Stored dataset items:
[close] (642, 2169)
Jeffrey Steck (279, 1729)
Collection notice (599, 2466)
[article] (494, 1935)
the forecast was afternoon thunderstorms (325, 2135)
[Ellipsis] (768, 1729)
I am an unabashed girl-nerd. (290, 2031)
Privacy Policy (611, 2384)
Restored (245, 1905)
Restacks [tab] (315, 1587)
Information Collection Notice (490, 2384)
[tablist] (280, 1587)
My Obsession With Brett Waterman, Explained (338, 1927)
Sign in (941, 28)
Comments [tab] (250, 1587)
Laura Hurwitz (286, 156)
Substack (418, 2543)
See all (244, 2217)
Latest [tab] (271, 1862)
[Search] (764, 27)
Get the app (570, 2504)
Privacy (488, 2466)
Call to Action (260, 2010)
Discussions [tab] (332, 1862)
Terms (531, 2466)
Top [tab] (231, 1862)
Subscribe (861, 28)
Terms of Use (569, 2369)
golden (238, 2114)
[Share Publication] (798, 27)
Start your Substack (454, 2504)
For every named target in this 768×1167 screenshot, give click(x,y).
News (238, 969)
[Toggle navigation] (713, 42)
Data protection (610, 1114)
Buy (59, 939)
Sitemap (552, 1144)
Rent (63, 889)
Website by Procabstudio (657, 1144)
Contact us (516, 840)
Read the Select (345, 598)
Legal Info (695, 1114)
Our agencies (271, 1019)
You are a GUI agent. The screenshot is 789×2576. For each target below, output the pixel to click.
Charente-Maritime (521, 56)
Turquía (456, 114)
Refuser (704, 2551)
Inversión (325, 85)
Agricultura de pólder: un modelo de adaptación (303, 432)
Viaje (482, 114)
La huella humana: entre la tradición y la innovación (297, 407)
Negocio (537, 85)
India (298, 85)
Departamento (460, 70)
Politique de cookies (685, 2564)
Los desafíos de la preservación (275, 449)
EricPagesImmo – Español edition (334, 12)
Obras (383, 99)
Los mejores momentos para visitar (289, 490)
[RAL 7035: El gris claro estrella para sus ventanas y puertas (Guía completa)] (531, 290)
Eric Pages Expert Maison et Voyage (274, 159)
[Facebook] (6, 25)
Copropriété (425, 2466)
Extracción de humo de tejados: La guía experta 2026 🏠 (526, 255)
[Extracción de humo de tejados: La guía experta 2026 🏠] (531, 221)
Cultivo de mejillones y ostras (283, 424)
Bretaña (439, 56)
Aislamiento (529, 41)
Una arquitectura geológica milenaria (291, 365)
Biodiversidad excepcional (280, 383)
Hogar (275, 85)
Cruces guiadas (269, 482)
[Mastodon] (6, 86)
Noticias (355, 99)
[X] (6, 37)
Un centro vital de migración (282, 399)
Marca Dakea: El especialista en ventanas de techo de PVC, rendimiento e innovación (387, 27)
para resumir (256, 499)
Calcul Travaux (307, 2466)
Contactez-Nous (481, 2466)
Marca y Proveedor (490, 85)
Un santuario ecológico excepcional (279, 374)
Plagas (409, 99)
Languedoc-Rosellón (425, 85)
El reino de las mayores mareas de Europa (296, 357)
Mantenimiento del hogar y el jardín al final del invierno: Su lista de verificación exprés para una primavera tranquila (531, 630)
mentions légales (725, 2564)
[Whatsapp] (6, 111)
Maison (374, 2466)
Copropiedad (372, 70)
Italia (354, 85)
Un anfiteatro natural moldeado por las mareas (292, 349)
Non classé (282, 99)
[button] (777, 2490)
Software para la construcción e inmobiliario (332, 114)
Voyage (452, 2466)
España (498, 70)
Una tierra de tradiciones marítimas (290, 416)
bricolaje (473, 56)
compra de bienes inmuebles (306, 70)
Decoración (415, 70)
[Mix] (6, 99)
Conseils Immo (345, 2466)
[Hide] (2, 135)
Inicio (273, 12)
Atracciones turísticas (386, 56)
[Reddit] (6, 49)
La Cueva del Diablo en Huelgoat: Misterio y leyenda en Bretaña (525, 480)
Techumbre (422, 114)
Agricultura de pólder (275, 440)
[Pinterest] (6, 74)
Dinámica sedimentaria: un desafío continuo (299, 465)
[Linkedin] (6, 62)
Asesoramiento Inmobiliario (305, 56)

• **YOUR GOAL**:
When a line of the records has the word "innovación", pick it out and copy it.

• **EXERCISE OUTPUT**:
La huella humana: entre la tradición y la innovación (297, 407)
Marca Dakea: El especialista en ventanas de techo de PVC, rendimiento e innovación (387, 27)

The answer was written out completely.